The human who would have written that statement about the shooting would surely have produced a nearly identical document. When we write with strong constraints on what we’re able to say, we tend to average out the choices of words and sentences too. We call this type of language “ideology,” and GPT systems are the first quantitative means by which we have ever been able to surface and examine that ideology.

Hegemony and Kitsch

What went missing in the tale of the New York Times reporter and the chatbot that fell in love with him was the prompt that caused the ruckus in the first place. He asked ChatGPT to “adopt a ‘shadow self’ in the sense of C. G. Jung.” In the panic-hype cycle, it’s clear why this crucially important detail would be overlooked. But it also provides a clue about what happened. In the data set, there is some initial cluster of words that “light up” when you use “shadow self” and “Jung” in a prompt — a “semantic package.” These are surely gathered in discussions of Jungian theory and psychoanalysis, academic and lay blogs and posts on Reddit and elsewhere that discuss this set of ideas explicitly.

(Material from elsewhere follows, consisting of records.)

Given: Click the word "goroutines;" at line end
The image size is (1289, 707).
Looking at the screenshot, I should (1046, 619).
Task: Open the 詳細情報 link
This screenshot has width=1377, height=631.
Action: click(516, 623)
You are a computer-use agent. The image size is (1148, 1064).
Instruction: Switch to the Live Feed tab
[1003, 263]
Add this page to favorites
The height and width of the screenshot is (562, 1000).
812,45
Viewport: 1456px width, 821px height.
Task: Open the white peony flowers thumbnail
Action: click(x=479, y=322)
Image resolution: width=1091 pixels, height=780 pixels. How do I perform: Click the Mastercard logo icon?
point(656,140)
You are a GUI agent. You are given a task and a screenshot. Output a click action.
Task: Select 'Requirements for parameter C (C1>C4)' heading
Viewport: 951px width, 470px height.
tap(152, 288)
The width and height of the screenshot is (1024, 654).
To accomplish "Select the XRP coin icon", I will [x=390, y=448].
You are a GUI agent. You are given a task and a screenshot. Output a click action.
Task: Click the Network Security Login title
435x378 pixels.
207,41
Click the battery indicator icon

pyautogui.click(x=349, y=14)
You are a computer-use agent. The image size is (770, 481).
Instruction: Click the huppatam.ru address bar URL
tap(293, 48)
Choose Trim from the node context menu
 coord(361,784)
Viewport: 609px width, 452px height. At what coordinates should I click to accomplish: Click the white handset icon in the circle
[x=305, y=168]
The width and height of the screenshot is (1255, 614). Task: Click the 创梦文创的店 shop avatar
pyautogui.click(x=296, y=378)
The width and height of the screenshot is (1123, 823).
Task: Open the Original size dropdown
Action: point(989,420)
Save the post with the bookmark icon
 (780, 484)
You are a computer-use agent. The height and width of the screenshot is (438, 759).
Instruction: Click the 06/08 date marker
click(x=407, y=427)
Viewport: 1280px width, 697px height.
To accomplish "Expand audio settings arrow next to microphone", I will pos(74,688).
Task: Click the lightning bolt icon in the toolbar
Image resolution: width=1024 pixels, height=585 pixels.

But the system does not “know” that there is a person who was named Carl Gustav Jung, or that “shadow self” is a concept. These are just strings. So in the pattern that lights up, there will be another set of common words — let’s say “love,” “wife,” and even “feel alive” might be in there. As the machine keeps processing, it keeps predicting next words, and it “associates” outward from the concentrated “shadow-self-Jung” cluster to other semantic packages. But we don’t know what these other packages are, unless we look — we are simply on a statistical roller coaster of meaning, careening through channels of meaning that are there but with which we are not familiar.

It’s important that no objects exist in the stream of words. If you want a GPT system to halt around something and “consider” it as an object, you’d have to force it to somehow, which must be what GPT-4 and ongoing other attempts are doing. Some things are more likely to be stable as “objects,” or let’s call them “packages” of words. If I ask ChatGPT to tell me about The Dialectic of Enlightenment (the name of Theodor Adorno and Max Horkheimer’s masterpiece on ideology and modern society), it gives me a shockingly good answer, including details faithful to that notoriously difficult text. But if I ask it to tell me about my colleague Matthew Handelman’s book about Adorno, the Frankfurt School, and mathematics, it tells me some basics about this book but then also that Handelman’s thesis is that “math is a social construct.” This is false (I checked with him). But it’s false in an interesting way.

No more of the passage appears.